**Directions for this task:**
Render the rows from the start up to and including the line with "center [1651, 369]." as a JSON list of strings, one string per line, with blank lines left out.

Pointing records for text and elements
--*--
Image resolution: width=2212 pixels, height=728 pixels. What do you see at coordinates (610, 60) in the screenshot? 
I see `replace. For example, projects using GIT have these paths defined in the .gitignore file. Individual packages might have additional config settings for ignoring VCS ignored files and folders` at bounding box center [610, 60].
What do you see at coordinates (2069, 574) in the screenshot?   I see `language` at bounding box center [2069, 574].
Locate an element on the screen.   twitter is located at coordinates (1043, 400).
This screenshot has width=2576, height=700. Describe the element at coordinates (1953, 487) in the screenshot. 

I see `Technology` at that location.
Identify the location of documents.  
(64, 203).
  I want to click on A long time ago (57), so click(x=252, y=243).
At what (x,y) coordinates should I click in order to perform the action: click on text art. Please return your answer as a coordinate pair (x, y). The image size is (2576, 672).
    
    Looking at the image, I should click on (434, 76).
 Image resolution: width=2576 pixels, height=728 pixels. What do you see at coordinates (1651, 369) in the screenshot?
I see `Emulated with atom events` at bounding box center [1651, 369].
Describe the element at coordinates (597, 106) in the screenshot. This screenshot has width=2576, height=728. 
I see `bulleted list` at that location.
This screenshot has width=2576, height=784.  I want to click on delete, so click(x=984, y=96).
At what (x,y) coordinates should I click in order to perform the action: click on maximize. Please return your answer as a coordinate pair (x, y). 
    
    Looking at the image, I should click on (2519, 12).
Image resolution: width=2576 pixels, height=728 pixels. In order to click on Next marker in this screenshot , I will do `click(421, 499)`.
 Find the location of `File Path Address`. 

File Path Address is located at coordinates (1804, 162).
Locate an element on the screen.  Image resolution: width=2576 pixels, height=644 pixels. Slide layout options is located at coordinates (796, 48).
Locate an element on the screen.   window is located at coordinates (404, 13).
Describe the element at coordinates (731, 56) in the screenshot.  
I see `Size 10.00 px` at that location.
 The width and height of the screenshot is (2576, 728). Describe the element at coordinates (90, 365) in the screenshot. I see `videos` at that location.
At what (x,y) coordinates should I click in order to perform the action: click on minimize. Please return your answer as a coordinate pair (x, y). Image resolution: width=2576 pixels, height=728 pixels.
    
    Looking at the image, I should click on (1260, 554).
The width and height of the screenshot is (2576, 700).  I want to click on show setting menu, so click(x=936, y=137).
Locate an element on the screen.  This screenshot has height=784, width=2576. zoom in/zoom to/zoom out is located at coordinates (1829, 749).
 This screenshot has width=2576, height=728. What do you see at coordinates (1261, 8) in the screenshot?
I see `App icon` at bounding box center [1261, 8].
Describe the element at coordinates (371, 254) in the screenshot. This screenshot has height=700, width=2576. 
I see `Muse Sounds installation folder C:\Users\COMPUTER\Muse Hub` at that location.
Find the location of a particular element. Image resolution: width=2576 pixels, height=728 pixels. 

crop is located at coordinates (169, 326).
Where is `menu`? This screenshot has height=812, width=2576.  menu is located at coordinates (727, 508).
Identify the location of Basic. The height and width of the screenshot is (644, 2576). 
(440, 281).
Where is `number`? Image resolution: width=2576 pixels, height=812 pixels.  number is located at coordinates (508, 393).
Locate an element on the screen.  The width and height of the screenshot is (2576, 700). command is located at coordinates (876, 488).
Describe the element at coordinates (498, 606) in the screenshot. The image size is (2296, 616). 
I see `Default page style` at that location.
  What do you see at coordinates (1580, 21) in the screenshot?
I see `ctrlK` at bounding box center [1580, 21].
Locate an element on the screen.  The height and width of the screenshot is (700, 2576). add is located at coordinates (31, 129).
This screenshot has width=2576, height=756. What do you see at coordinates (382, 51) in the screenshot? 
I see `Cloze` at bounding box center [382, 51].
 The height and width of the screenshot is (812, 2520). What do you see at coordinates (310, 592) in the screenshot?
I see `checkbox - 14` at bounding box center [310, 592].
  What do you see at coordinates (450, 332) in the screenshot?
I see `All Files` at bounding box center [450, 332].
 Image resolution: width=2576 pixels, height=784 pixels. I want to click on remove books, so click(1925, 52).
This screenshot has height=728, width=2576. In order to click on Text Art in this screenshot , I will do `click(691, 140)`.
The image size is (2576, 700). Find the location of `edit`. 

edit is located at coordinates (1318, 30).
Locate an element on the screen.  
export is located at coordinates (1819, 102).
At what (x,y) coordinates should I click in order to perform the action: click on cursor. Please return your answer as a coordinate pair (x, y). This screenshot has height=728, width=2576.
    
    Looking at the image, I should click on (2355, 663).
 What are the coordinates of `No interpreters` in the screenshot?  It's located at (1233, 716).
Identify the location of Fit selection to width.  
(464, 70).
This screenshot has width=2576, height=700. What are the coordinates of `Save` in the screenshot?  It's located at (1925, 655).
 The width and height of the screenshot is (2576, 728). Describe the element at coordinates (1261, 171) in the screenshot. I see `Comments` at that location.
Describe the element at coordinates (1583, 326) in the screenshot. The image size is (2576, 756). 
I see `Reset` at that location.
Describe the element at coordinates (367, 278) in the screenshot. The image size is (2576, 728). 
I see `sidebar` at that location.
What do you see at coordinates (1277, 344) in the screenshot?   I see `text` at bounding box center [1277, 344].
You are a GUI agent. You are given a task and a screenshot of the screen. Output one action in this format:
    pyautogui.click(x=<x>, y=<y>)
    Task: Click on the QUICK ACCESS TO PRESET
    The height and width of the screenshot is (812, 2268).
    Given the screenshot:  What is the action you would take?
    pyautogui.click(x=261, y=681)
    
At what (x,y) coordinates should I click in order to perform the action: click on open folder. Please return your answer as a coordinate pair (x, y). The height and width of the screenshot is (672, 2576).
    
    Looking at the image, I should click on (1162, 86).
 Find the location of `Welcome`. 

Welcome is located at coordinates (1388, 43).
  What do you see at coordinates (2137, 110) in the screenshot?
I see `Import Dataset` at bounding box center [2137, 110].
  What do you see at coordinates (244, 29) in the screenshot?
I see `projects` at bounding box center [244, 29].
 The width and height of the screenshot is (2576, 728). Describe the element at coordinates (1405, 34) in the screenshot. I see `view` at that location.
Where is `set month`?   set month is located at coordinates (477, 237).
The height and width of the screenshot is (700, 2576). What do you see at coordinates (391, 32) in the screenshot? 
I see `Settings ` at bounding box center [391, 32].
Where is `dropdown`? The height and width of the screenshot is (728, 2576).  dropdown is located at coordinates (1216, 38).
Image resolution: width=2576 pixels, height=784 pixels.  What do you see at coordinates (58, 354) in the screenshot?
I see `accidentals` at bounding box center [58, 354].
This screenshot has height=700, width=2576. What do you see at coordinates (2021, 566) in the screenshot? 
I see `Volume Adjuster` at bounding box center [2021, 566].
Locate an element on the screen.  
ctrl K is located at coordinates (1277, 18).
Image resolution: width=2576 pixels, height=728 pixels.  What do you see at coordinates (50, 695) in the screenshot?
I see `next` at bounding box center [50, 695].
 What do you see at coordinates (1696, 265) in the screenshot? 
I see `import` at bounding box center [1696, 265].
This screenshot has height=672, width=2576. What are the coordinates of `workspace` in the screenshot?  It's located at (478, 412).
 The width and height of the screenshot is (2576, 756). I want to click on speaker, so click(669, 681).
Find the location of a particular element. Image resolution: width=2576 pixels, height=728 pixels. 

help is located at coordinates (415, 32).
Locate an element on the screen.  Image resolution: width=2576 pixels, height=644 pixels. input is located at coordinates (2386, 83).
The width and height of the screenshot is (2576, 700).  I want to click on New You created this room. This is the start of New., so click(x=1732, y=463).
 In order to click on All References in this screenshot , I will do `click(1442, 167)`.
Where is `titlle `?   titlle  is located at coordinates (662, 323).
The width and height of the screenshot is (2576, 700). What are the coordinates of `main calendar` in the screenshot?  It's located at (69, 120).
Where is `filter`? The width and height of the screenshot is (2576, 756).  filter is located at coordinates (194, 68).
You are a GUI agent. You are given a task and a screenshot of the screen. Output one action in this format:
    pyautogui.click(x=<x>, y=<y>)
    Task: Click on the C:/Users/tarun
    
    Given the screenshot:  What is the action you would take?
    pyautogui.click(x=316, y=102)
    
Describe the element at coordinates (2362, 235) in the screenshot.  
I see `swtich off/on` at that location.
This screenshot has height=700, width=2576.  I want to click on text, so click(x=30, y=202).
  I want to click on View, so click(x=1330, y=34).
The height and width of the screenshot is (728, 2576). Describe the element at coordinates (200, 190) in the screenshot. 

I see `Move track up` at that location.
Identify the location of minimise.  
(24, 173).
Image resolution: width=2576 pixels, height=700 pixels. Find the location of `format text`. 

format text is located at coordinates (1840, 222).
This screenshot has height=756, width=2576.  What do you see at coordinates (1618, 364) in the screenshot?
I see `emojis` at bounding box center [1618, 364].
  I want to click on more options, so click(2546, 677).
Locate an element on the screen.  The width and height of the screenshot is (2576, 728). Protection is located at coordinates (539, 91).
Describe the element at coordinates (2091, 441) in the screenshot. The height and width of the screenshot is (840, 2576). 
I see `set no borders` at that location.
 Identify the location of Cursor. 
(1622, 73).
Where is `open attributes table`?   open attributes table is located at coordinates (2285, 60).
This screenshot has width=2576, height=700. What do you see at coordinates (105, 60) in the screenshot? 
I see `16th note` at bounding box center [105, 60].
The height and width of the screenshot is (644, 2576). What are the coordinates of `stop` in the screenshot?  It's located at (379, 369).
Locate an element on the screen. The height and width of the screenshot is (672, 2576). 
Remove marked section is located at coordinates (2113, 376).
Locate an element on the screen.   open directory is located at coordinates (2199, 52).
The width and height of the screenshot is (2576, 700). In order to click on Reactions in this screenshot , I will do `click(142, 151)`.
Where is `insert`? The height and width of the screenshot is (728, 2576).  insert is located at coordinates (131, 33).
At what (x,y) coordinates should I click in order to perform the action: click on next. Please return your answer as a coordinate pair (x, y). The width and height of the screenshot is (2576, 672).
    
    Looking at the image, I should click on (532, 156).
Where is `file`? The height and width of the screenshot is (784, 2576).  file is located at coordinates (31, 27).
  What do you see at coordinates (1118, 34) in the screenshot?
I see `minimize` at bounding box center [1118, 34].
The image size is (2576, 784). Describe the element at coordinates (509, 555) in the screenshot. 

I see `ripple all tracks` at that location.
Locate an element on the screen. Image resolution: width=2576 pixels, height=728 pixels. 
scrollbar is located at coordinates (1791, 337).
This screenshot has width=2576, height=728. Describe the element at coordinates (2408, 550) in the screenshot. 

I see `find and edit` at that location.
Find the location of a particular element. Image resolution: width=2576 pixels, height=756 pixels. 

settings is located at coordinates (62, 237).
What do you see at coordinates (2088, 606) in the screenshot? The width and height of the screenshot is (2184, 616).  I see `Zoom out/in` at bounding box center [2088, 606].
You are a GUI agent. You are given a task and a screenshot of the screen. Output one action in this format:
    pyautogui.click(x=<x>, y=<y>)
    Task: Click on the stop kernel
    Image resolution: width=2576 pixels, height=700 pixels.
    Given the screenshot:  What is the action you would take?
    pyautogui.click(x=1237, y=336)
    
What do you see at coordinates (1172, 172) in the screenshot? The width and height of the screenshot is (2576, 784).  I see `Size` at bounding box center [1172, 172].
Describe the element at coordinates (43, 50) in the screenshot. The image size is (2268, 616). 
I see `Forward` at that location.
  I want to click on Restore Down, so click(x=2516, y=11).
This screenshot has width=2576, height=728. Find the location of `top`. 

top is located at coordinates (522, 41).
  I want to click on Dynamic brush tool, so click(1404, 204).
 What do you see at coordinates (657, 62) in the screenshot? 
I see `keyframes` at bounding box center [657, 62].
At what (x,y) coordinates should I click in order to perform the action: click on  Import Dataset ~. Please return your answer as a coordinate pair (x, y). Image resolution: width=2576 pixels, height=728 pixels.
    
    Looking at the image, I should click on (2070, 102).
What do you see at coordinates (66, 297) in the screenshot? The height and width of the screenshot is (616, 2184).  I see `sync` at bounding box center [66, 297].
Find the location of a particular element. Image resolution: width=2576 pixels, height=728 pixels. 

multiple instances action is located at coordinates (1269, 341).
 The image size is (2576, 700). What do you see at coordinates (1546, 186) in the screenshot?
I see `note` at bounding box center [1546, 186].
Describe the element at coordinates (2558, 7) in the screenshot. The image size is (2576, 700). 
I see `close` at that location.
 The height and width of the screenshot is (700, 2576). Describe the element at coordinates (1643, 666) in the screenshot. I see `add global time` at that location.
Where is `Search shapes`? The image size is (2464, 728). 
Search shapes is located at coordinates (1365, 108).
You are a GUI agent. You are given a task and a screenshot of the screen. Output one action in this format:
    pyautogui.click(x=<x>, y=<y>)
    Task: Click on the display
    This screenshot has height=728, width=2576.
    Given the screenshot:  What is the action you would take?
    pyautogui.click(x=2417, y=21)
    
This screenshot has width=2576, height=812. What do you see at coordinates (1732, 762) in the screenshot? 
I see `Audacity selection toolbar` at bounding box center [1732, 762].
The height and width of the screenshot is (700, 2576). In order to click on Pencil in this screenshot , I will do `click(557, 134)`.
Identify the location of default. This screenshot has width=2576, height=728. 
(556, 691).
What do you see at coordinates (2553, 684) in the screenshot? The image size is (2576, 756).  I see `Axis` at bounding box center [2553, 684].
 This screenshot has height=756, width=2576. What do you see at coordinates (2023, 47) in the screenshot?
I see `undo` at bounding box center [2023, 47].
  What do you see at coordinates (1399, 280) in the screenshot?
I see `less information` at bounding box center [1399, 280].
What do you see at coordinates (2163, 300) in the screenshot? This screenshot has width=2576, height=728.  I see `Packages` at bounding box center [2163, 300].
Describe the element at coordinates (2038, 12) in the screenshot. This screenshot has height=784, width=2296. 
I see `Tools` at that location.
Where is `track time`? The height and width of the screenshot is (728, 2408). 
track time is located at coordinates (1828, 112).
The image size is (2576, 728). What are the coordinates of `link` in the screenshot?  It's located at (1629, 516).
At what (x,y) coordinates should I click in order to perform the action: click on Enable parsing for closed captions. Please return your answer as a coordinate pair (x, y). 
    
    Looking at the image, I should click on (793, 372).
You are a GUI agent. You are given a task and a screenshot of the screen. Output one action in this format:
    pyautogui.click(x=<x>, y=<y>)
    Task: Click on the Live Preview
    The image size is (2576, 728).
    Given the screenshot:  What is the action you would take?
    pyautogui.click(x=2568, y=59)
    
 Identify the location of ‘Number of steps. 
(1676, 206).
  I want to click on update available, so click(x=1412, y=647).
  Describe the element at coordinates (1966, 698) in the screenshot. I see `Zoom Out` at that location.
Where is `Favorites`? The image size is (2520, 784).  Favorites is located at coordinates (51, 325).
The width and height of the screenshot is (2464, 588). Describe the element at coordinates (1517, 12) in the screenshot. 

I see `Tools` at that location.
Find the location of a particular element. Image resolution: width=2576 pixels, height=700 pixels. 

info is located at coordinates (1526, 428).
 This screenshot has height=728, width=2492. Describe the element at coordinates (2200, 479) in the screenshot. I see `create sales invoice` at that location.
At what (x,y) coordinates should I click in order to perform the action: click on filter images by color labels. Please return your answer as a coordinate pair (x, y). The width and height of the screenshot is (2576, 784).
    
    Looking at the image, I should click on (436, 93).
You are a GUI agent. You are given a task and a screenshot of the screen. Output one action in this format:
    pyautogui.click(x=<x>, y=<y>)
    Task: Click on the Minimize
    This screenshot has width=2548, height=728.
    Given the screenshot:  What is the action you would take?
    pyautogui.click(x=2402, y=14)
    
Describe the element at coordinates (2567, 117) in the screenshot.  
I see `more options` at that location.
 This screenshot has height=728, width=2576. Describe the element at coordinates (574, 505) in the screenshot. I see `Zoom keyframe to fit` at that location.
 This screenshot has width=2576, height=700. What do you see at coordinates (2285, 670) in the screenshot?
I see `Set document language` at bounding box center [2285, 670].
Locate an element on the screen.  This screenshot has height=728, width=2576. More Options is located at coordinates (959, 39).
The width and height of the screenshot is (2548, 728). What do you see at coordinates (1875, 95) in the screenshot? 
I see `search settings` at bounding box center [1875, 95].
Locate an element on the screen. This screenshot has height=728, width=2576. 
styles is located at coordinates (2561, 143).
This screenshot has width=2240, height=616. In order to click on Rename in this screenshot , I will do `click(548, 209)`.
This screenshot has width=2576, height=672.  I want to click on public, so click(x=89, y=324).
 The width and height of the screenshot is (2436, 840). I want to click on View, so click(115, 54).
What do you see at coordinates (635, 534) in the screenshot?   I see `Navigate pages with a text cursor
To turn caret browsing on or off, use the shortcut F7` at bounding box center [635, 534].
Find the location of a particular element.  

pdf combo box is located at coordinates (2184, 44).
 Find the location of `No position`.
--*--
**Response to the task:**
[
  "Image resolution: width=2212 pixels, height=728 pixels. What do you see at coordinates (610, 60) in the screenshot? ",
  "I see `replace. For example, projects using GIT have these paths defined in the .gitignore file. Individual packages might have additional config settings for ignoring VCS ignored files and folders` at bounding box center [610, 60].",
  "What do you see at coordinates (2069, 574) in the screenshot?   I see `language` at bounding box center [2069, 574].",
  "Locate an element on the screen.   twitter is located at coordinates (1043, 400).",
  "This screenshot has width=2576, height=700. Describe the element at coordinates (1953, 487) in the screenshot. ",
  "I see `Technology` at that location.",
  "Identify the location of documents.  ",
  "(64, 203).",
  "  I want to click on A long time ago (57), so click(x=252, y=243).",
  "At what (x,y) coordinates should I click in order to perform the action: click on text art. Please return your answer as a coordinate pair (x, y). The image size is (2576, 672).",
  "    Looking at the image, I should click on (434, 76).",
  " Image resolution: width=2576 pixels, height=728 pixels. What do you see at coordinates (1651, 369) in the screenshot?",
  "I see `Emulated with atom events` at bounding box center [1651, 369]."
]